** WORK TO COMPLETE **
All that is wanted is the exact lines from the one with "Image resolution: width=281" through the last line of the entries, with both ends kept and every picture left out.

** INFORMATION PROVIDED **
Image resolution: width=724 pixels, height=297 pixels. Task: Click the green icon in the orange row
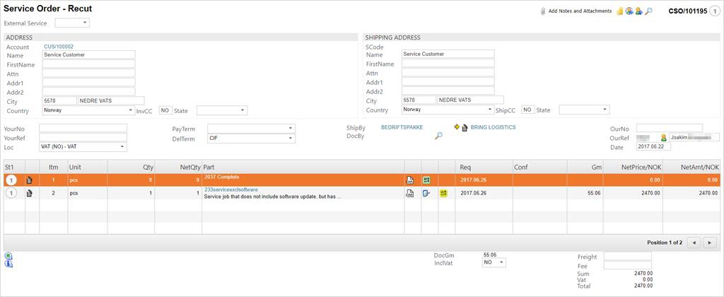(427, 180)
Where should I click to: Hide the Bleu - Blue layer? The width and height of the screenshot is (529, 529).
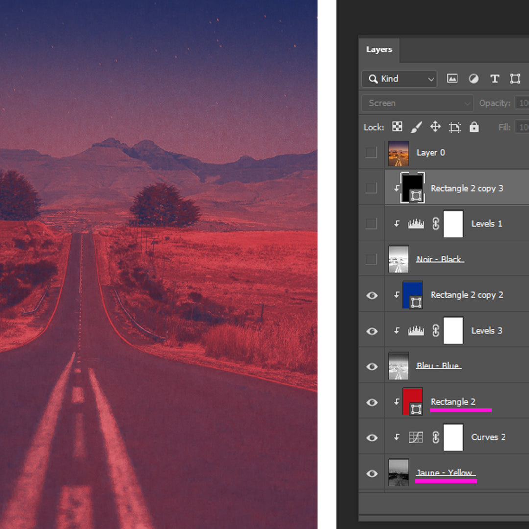[372, 367]
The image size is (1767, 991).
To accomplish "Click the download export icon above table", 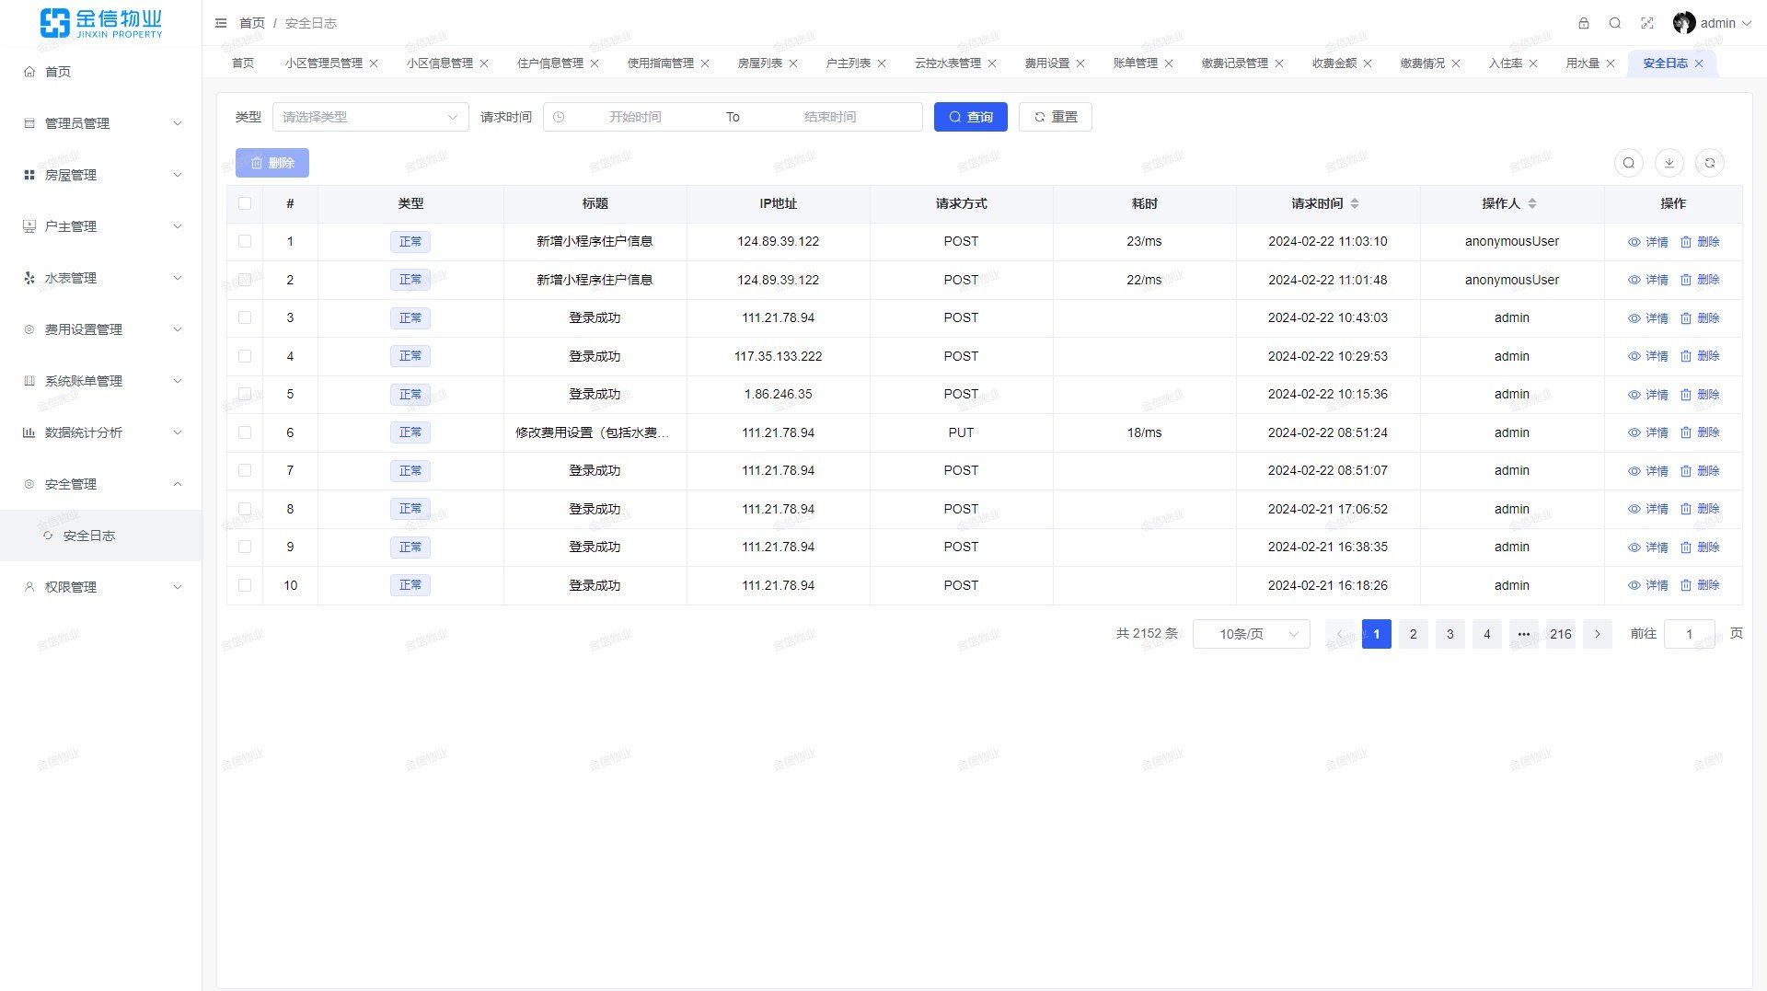I will (1669, 163).
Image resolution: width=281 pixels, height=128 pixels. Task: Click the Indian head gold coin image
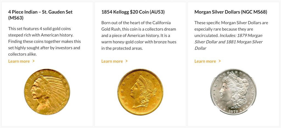pyautogui.click(x=47, y=92)
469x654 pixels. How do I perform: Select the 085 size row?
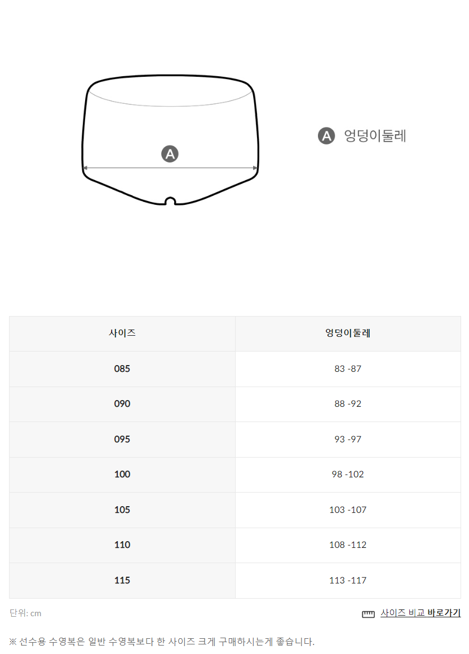[x=235, y=368]
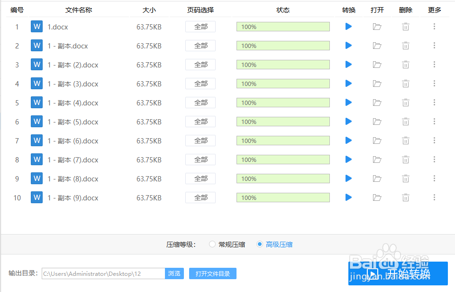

** RESULT **
Image resolution: width=281 pixels, height=128 pixels. Task: Click the Indian head gold coin image
pyautogui.click(x=47, y=92)
469x654 pixels. How do I perform: Select the 085 size row?
[x=235, y=368]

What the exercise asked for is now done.